**What you are asked to do**
Count the lines below that include "computer". Only the number should be given.

**Extracted data**

★ ★ ★ ★ ★ ★ ★

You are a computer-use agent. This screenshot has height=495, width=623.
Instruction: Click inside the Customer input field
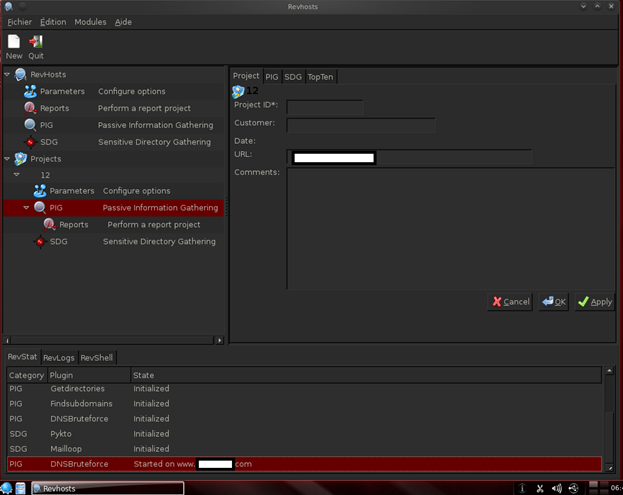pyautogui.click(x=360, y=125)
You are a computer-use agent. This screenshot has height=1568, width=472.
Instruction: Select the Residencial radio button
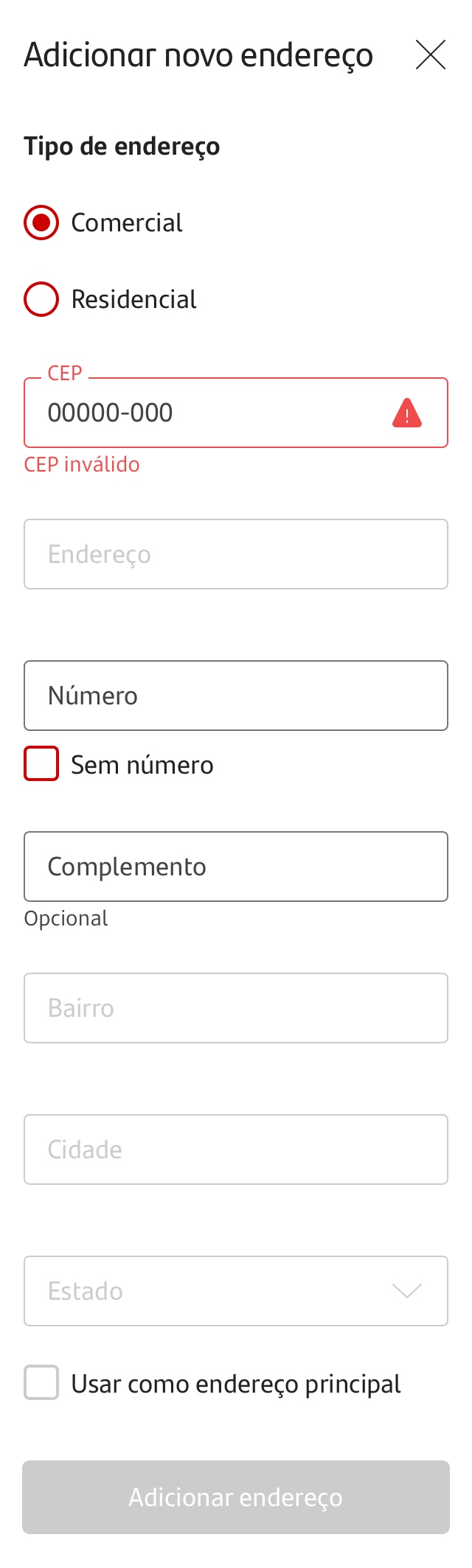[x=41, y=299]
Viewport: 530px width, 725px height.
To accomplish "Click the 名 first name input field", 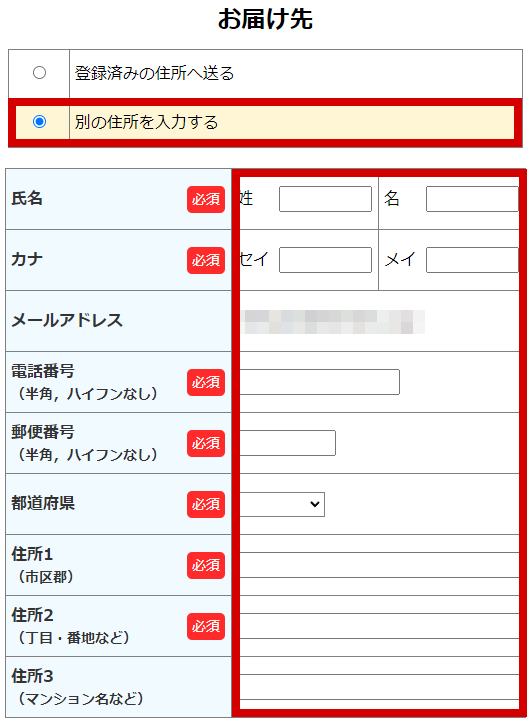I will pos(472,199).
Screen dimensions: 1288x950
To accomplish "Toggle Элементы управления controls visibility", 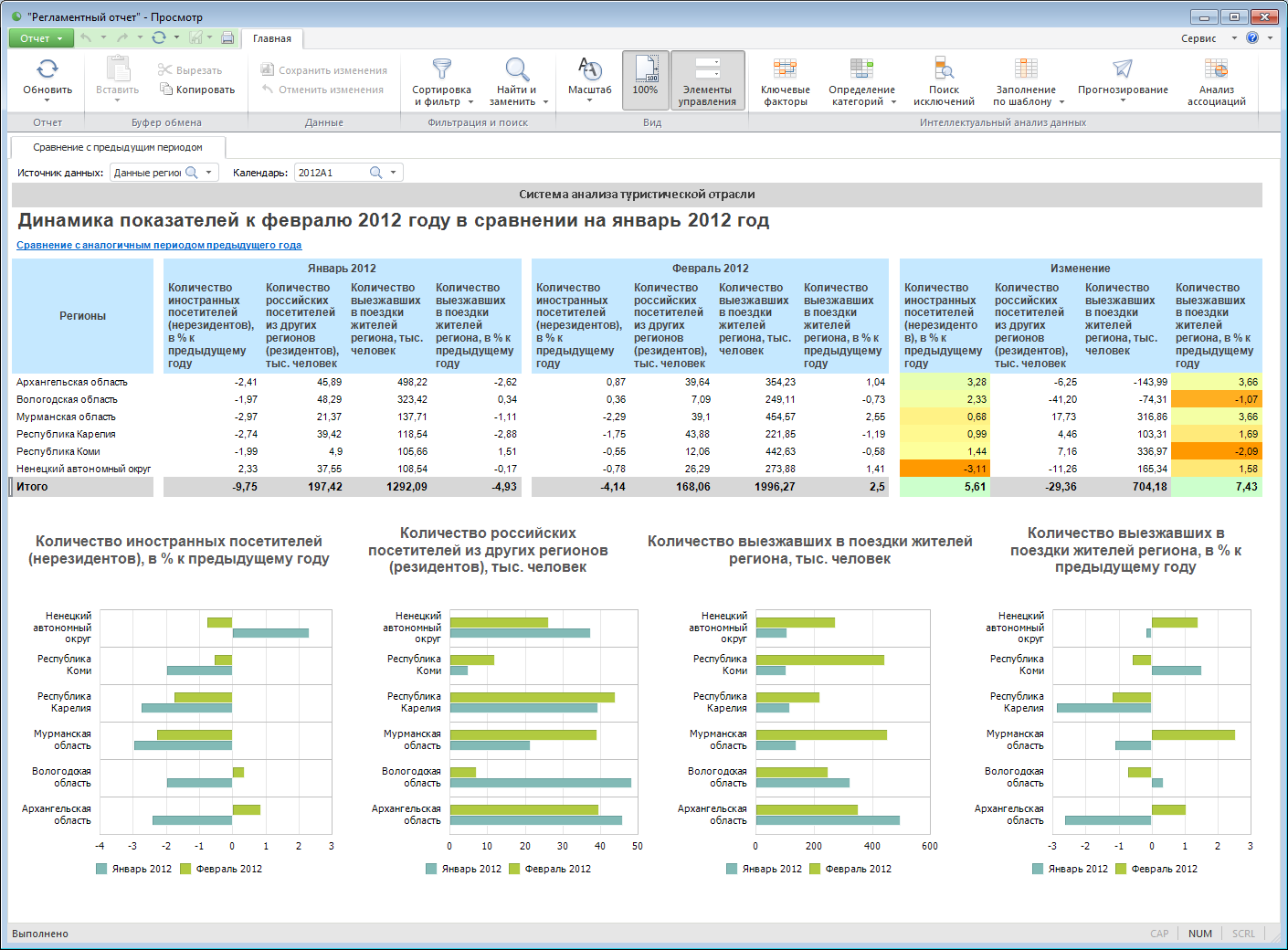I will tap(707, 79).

★ ★ ★ ★ ★ ★ ★

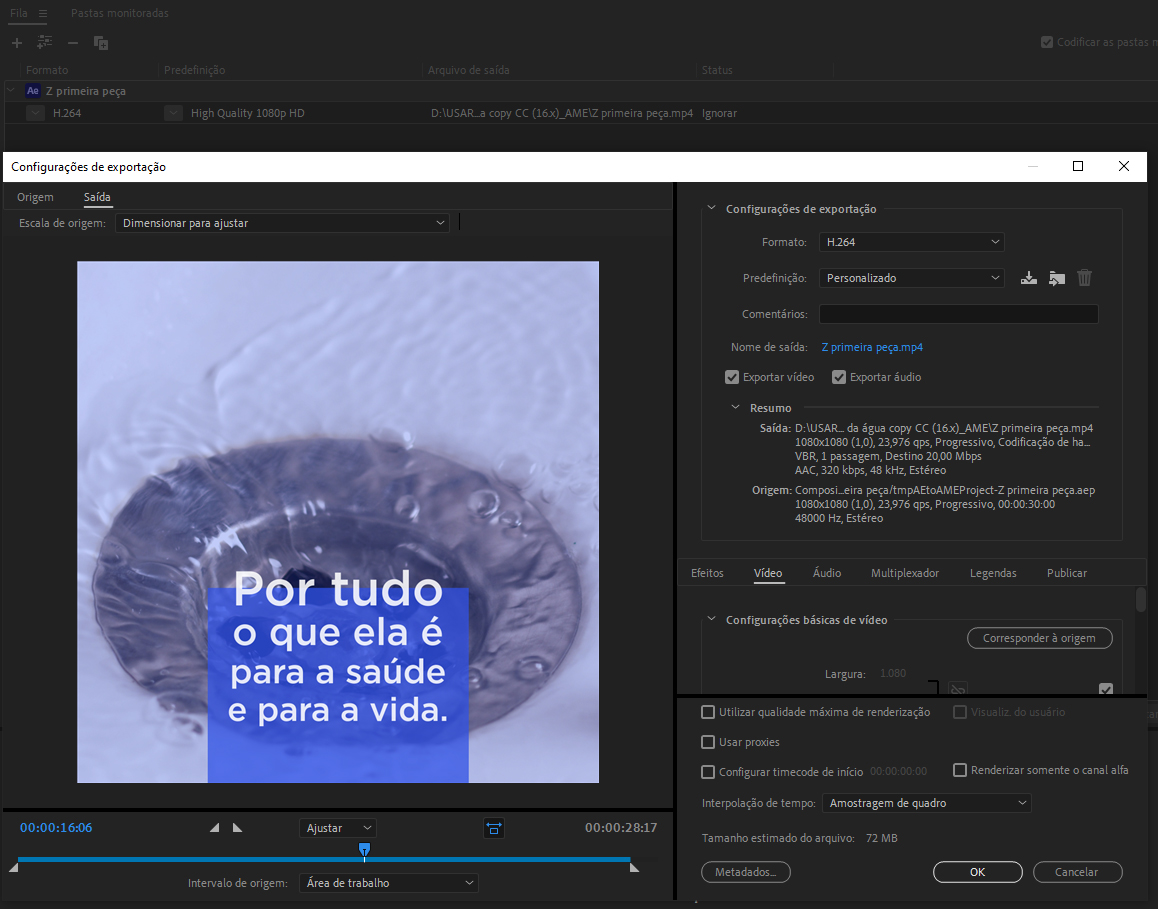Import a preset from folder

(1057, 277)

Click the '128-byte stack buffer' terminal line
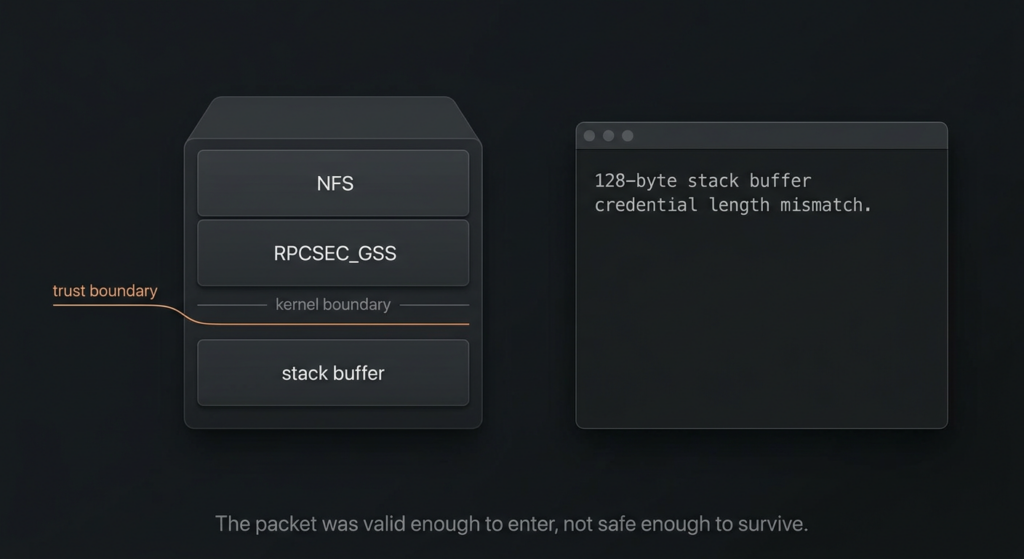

★ ★ ★ ★ ★ ★ ★

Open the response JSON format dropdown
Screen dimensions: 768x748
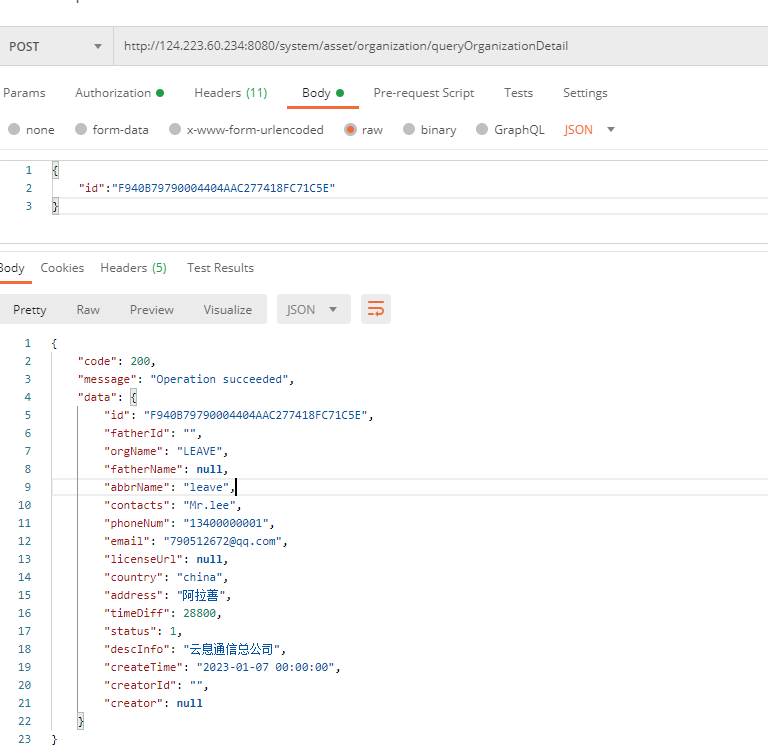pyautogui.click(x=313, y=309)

★ ★ ★ ★ ★ ★ ★

**Answer to this task**
2